Spring Cloud's circuit breaker (Resilience4j under the hood) does this in three lines of config. Most Node teams hand-roll something with a global counter and call it a day. Both work; the question is whether you're explicit about the budget or just hoping.

4. Observability before incidents, not during

The single biggest predictor of how a system survives an incident is whether the operator can see what's happening right now. Not yesterday's logs. Now.

The minimum viable trio:

  • Structured logs with a request-id propagated through every service touched
  • One latency dashboard with p50 / p95 / p99 per route, refreshed in seconds
  • Error rate per dependency, not just per service — so you know which downstream is the problem before users do

Add this before you have the incident. The pattern I've seen kill teams: rolling out fancy distributed tracing two weeks after a P0, while the lessons are still in postmortem format.

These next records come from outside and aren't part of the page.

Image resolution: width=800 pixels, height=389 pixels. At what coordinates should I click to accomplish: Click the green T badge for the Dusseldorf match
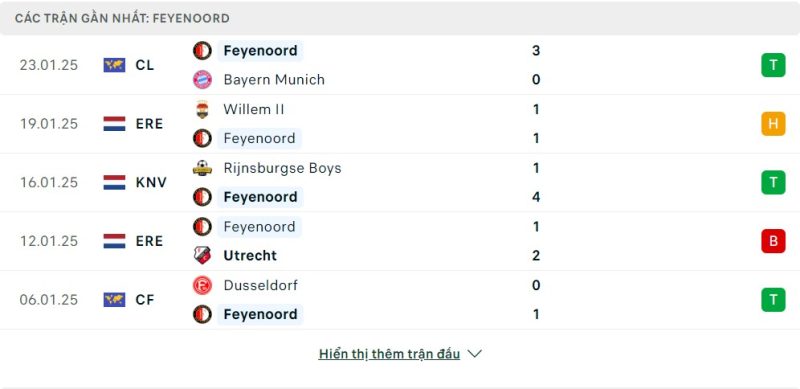click(x=773, y=300)
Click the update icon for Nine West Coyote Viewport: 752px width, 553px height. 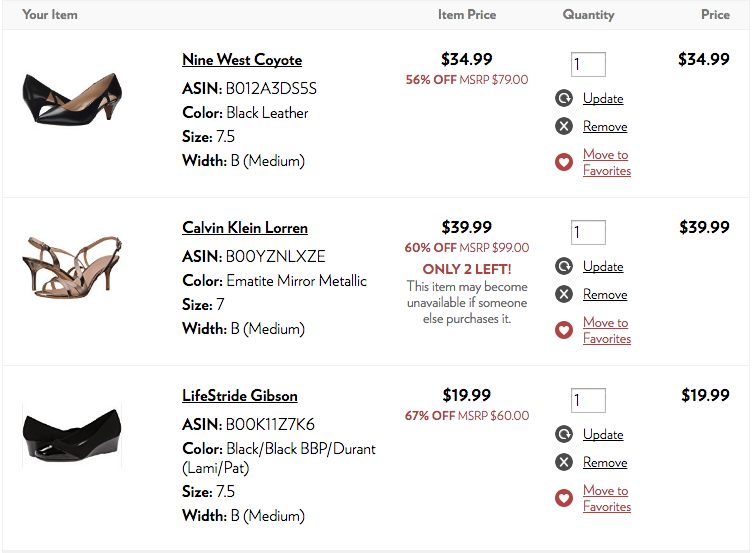coord(564,98)
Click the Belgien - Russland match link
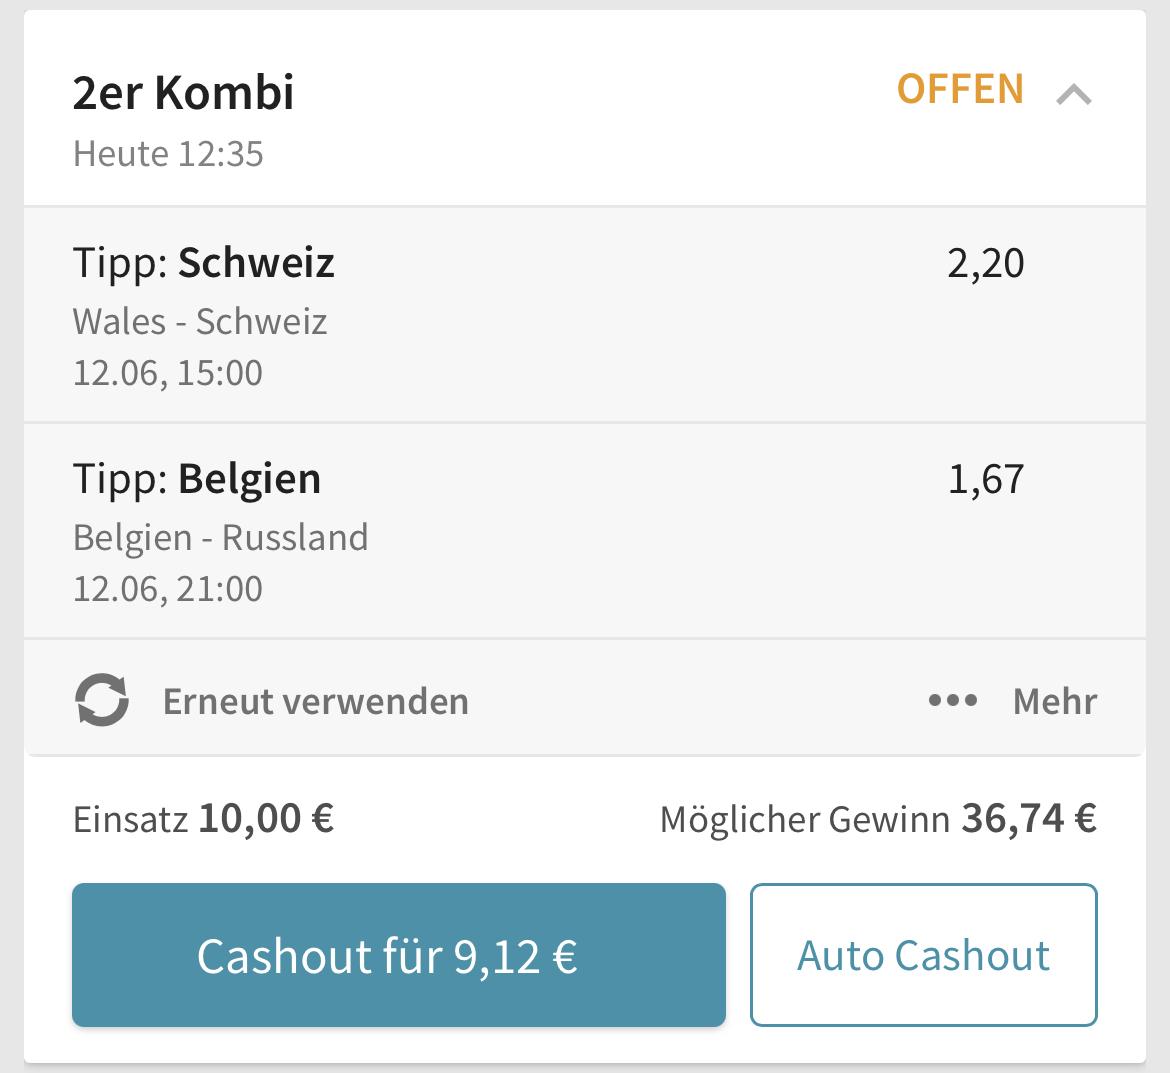This screenshot has width=1170, height=1073. pos(221,537)
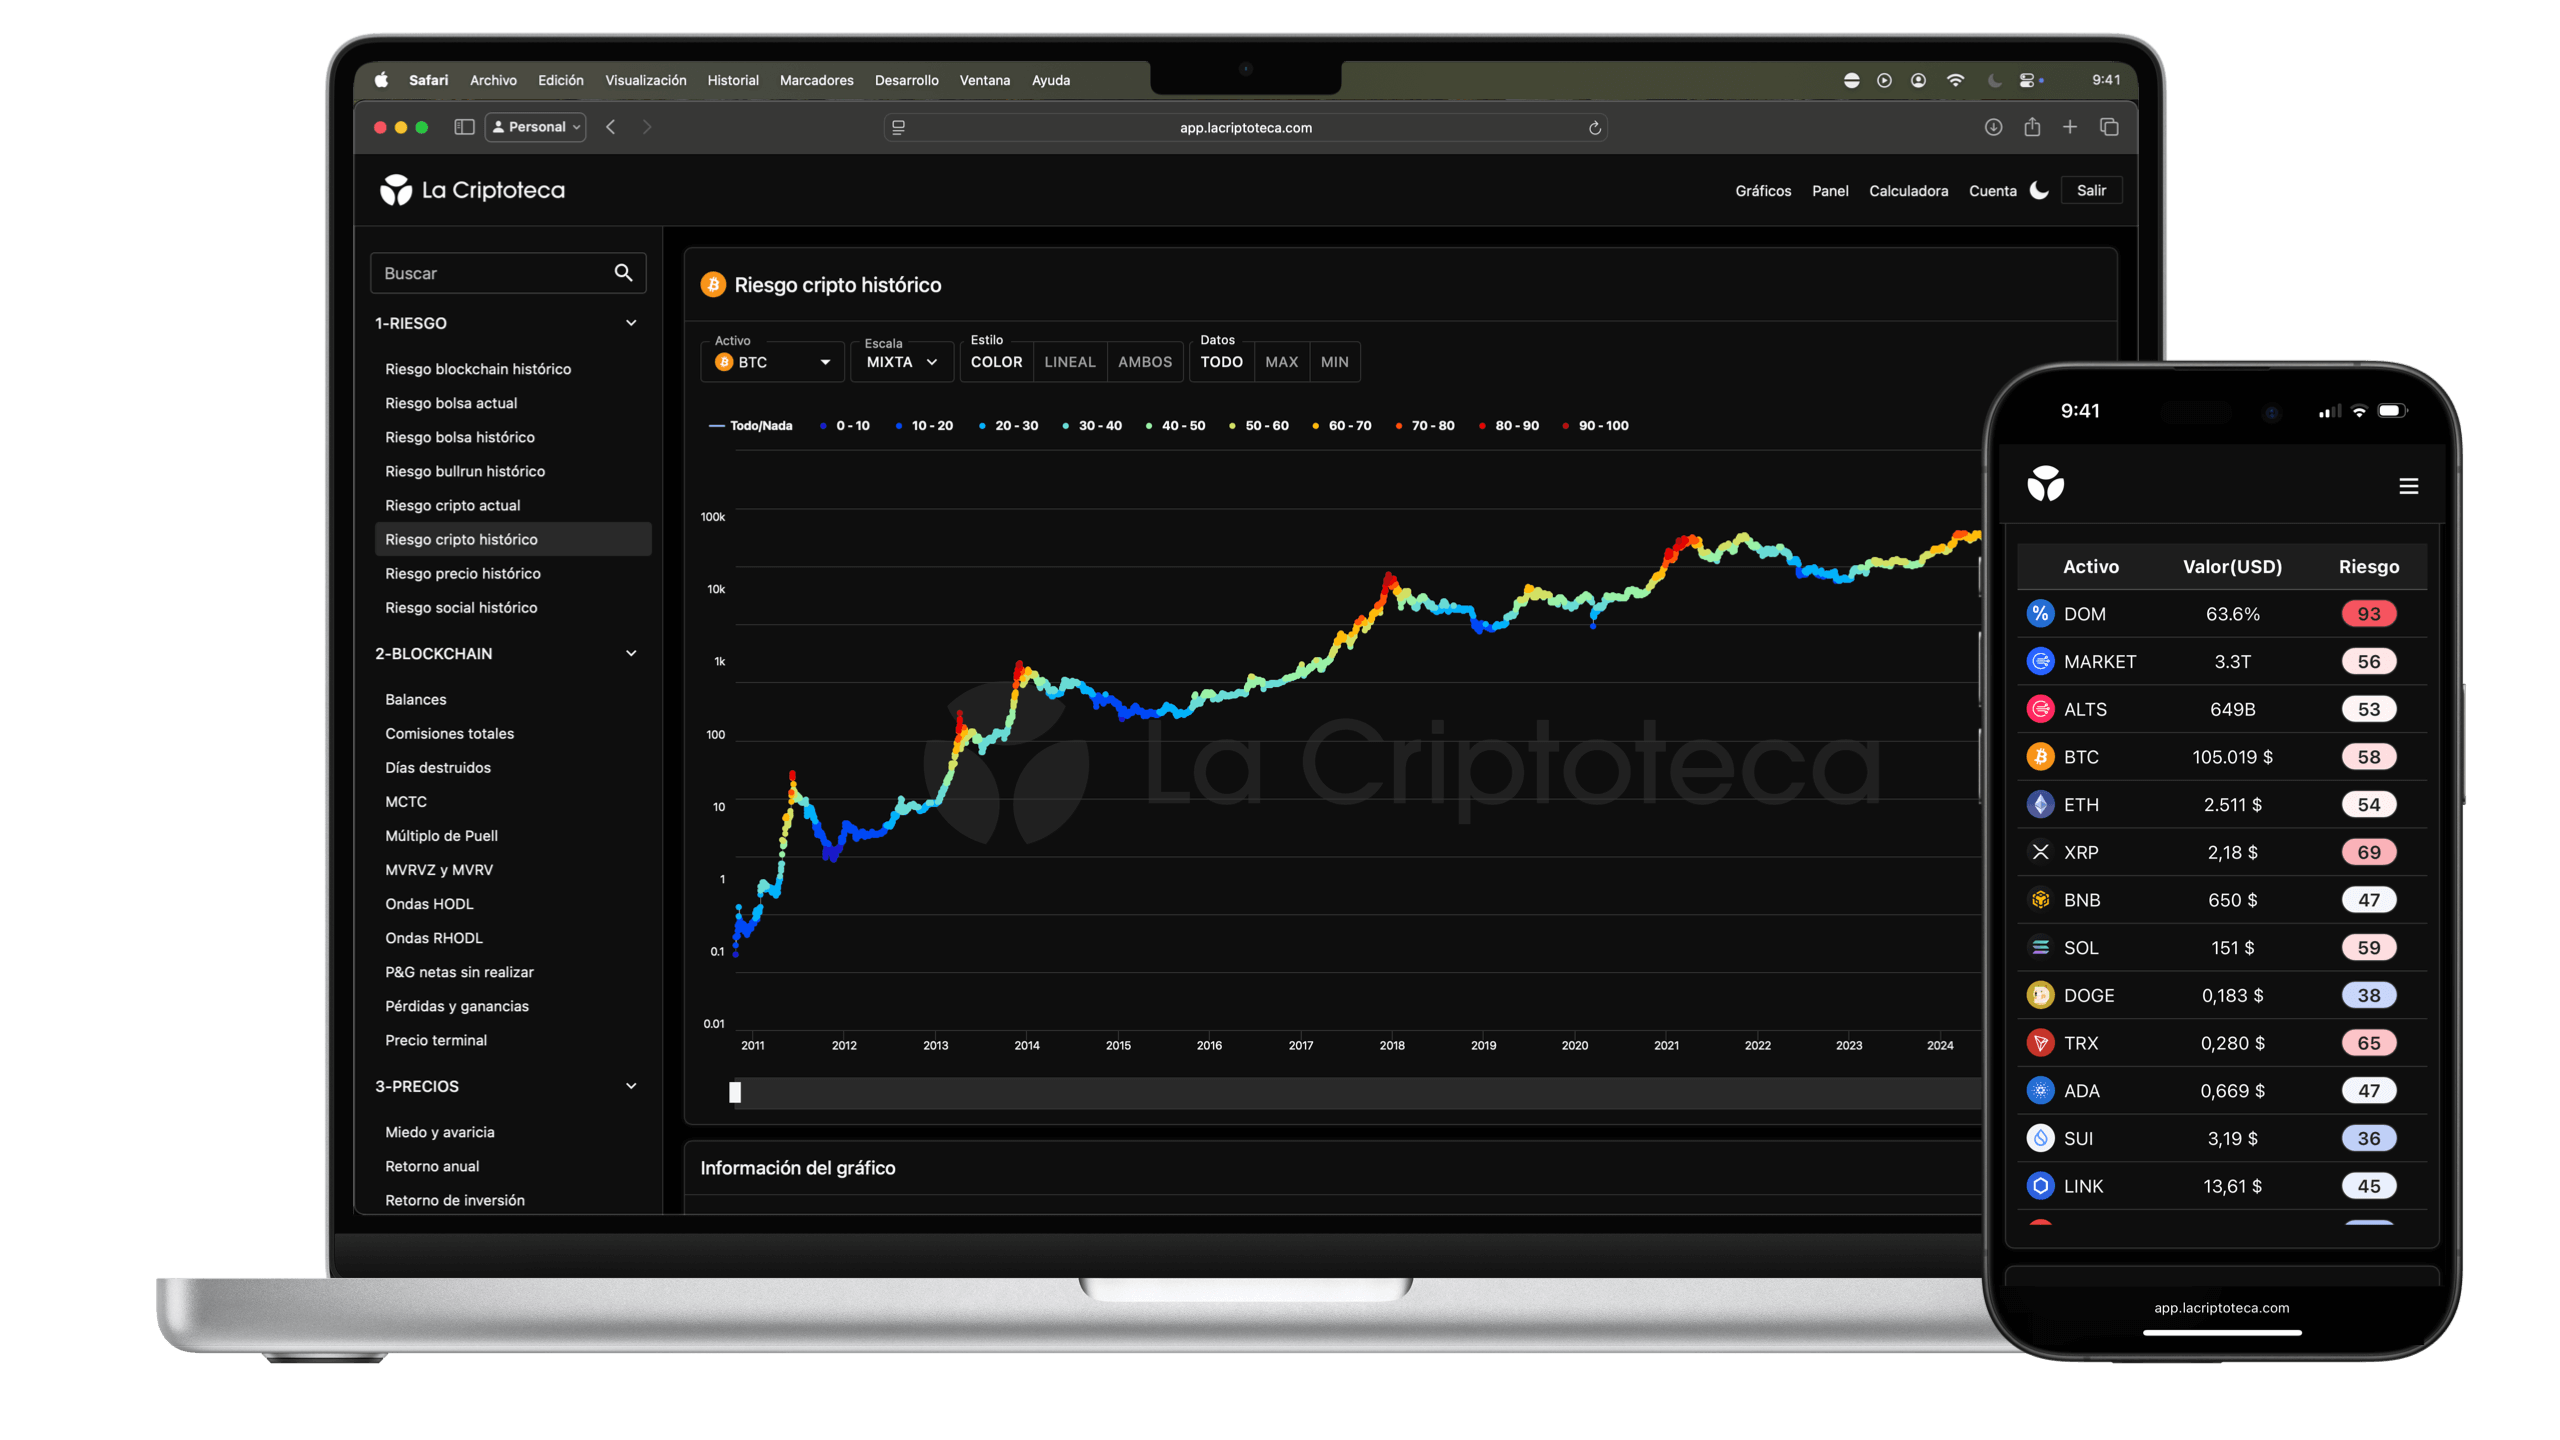
Task: Open the Escala MIXTA dropdown
Action: tap(901, 362)
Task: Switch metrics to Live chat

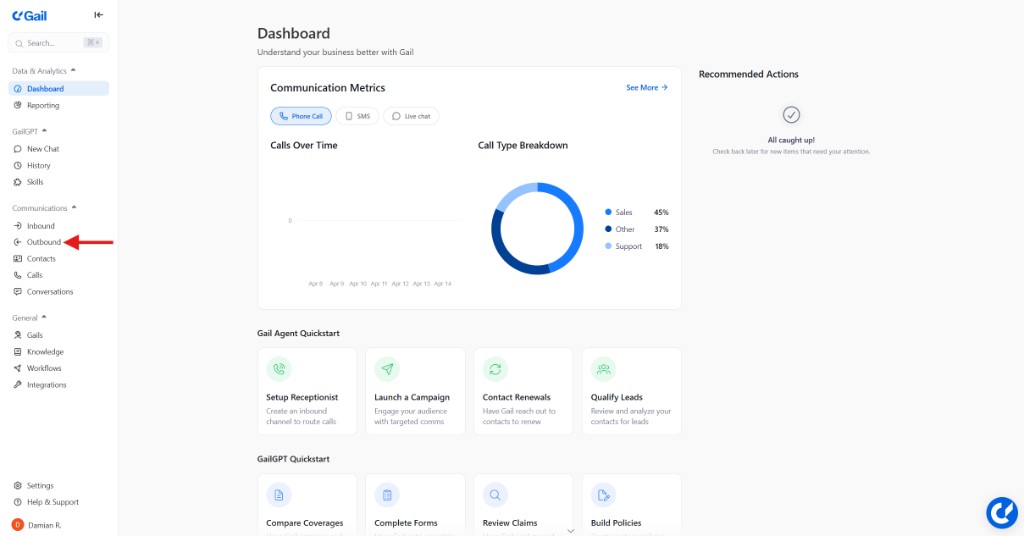Action: [x=411, y=116]
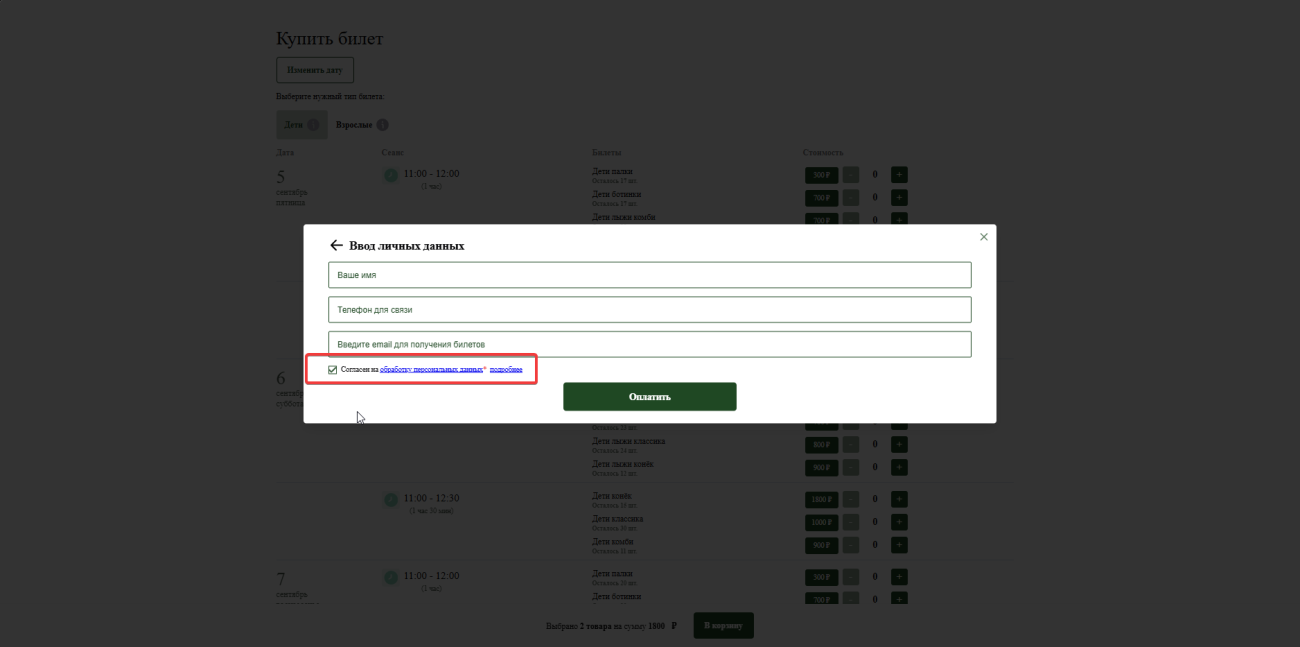Click the info icon next to Дети

(x=313, y=125)
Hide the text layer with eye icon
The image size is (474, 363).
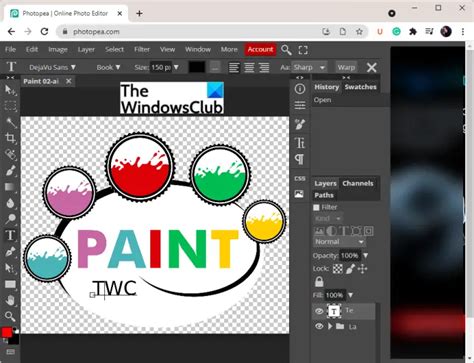coord(319,311)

5. If it doesn't move a metric, don't ship it

Every system I've owned shipped with a number attached — throughput lifts, manual-effort reductions, faster cycle times, integrations going live across enterprise systems.

Not because metrics make engineers feel important. Because the discipline of choosing a metric before you start coding forces you to know what "done" means. Every one of those numbers existed in a spec before the first line of code did. The code was the cheap part. The agreement on the metric was the expensive part.

The corollary: if you can't articulate the metric, you don't understand the work yet. Go back and ask.


Six years compresses to this: code is the easy part. The hard part is the discipline you build around the code — boundaries, idempotency, retries, observability, metrics — that lets the code keep working when the world gets noisy.

Everything else is a tool to serve that.